Is it because some of them are unrealistic?  My experience says the opposite here - I grew strength in the gym much faster than I ever expected and exceeded the goal possible to achieve according to experts. But at the same time I did not reach my goal to loose weight, even if that was set on a pace  less than 50% of what's healthy according to most experts.

Is it because some goals seems more important or fun than the others? I do not look upon it that way either. Anyone who has practiced weightlifting for a year or more, knows that it is "no pain - no gain", a mental challenge every time you have to push your limits and your muscles not want to lift that heavy load. Loosing weight is to make a different choice every day - should I eat this or that, and does sugar really satisfy my hunger, or is it just an unhealthy appetite, or even a comfort for a need for something else?

I had a short term goal on how much money I should have made before the 28th of December 2014, that felt on the verge of being unrealistic, which I did not have a clue on to how to achieve, when I set it, and I reached it a week before the deadline, to my own big surprise.
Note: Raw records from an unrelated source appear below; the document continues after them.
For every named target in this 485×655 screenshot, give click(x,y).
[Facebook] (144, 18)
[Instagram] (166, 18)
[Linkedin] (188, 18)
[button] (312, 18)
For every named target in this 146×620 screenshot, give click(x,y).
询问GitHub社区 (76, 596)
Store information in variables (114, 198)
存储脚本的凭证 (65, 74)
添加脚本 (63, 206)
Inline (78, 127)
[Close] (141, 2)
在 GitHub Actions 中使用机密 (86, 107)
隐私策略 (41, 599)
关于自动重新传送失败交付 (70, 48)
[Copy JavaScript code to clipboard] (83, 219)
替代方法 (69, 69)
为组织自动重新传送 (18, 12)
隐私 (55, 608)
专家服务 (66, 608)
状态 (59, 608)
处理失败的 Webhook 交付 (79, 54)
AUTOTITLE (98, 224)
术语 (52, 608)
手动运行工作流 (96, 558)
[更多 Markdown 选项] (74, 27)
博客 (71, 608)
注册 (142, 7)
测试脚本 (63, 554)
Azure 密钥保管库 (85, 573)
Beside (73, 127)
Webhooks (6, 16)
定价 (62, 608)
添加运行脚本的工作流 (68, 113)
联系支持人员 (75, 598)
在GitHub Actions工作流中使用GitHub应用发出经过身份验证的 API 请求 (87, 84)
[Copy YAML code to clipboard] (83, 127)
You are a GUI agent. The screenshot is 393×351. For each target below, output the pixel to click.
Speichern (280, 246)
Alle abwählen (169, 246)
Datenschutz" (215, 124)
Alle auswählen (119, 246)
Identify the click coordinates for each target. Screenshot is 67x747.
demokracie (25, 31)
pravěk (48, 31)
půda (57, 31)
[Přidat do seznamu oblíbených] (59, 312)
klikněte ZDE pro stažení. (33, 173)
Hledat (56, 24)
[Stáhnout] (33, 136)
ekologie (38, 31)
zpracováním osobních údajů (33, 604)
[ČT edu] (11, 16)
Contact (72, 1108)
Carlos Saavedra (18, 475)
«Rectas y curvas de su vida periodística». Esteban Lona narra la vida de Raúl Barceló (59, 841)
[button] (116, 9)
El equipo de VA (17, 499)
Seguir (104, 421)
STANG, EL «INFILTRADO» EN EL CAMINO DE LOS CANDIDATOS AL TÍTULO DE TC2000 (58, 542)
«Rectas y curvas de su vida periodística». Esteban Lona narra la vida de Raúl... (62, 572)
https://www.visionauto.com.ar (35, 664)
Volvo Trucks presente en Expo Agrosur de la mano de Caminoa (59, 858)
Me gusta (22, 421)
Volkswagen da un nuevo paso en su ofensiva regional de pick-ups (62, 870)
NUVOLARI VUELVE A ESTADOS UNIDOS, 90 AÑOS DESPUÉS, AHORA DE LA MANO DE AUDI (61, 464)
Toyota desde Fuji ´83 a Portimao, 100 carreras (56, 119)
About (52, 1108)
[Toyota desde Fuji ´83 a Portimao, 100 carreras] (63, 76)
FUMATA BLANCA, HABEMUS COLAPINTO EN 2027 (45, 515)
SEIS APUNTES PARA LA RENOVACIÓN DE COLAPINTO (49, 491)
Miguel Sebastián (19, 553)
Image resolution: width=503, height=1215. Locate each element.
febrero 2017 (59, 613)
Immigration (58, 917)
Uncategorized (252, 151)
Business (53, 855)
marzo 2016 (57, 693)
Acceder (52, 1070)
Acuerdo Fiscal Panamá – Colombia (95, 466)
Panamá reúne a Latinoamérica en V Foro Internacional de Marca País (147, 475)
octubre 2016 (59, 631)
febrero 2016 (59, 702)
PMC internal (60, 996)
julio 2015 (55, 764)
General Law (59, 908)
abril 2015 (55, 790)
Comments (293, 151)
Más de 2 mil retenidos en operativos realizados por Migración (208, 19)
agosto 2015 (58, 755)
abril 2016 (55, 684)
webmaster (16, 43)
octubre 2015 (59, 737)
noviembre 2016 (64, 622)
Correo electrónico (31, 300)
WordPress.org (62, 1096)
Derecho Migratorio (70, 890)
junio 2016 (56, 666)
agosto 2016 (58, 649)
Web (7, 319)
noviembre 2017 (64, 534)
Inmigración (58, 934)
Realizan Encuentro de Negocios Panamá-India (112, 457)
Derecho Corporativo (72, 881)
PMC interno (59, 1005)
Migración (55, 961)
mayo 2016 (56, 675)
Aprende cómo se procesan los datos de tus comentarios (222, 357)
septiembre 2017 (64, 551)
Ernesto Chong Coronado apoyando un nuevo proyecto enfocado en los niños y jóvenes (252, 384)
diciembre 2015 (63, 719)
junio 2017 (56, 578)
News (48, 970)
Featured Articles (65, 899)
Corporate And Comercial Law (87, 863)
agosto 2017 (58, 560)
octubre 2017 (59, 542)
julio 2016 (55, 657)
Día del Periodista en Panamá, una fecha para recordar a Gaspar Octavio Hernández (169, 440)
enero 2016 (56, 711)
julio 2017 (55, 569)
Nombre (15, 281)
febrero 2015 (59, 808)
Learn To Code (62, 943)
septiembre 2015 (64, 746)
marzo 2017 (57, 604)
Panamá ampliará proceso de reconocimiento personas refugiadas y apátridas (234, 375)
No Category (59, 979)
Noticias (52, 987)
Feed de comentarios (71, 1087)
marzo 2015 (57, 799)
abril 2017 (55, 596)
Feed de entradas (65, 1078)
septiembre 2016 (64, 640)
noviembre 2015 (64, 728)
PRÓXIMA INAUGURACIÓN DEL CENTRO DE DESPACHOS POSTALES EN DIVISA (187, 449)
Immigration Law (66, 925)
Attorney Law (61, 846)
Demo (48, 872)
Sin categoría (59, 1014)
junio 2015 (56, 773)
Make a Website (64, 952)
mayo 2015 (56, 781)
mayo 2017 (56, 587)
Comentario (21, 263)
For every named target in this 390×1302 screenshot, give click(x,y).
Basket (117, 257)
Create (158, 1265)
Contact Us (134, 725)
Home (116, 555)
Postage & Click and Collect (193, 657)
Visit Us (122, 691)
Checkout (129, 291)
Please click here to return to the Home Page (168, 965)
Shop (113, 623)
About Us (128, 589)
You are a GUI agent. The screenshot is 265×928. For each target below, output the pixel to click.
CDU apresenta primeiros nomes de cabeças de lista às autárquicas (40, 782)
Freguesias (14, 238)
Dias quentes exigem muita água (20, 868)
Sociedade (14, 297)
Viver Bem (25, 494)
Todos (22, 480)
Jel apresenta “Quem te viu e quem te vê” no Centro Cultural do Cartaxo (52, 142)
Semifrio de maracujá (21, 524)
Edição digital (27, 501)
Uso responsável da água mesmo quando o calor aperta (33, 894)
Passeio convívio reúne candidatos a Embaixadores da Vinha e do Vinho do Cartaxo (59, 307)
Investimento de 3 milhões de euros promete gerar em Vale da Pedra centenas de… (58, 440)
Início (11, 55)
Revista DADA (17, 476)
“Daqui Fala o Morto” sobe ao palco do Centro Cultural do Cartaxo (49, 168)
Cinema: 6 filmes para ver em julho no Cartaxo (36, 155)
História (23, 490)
Is it that I'm afraid of what happens if I succeed? Don't think so - the outcome of me loosing some weight could make me look better, and attract my partner more - rendering more positive interaction between us, and maybe making me look a bit better and more attractive in other peoples eyes - I would, for sure, not mind that either, since I've experienced that before when I was younger.

What I have found is that it is on a deeper level that I have to come clear about things. It is all about values. What do I value the most in my life? What value have I given myself? What are the values that I live by?

 

Are you clear on this yourself?

Make a list for your self. Start by listing what you value. Where do you want to go? Which sports do you like? What activities would you like to participate in? Which characters in movies and books do you look up to? Who do you admire and why? What morals do you value and why? Try to rid yourself of old blueprints from society and family - be honest to yourself, you will probably find that you want to do the right thing, most people want to do that, if you were to life in a happy balanced state yourself, giving love to other people around you, since that is what we humans are genetically programmed to do.

This should not become just a wish list - this list of what you like and want to do should eventually be transformed into your bucket list - the one you want to live and achieve every goal that is within it. It should also direct you towards the life style you want to have, so be serious enough to value if it i s worth it, for every single wish you have - and make sure it is your own wishes - not somebody else dream you are trying to live.

Use this list to set your goals in your life. Use the goals to make plans for how you are going to live en get busy doing it.

I've started to write my real bucket list and I've started making my plans of how to achieve those goals, so they do not only become wishes and dreams - I got busy living. What about you - what do you choose?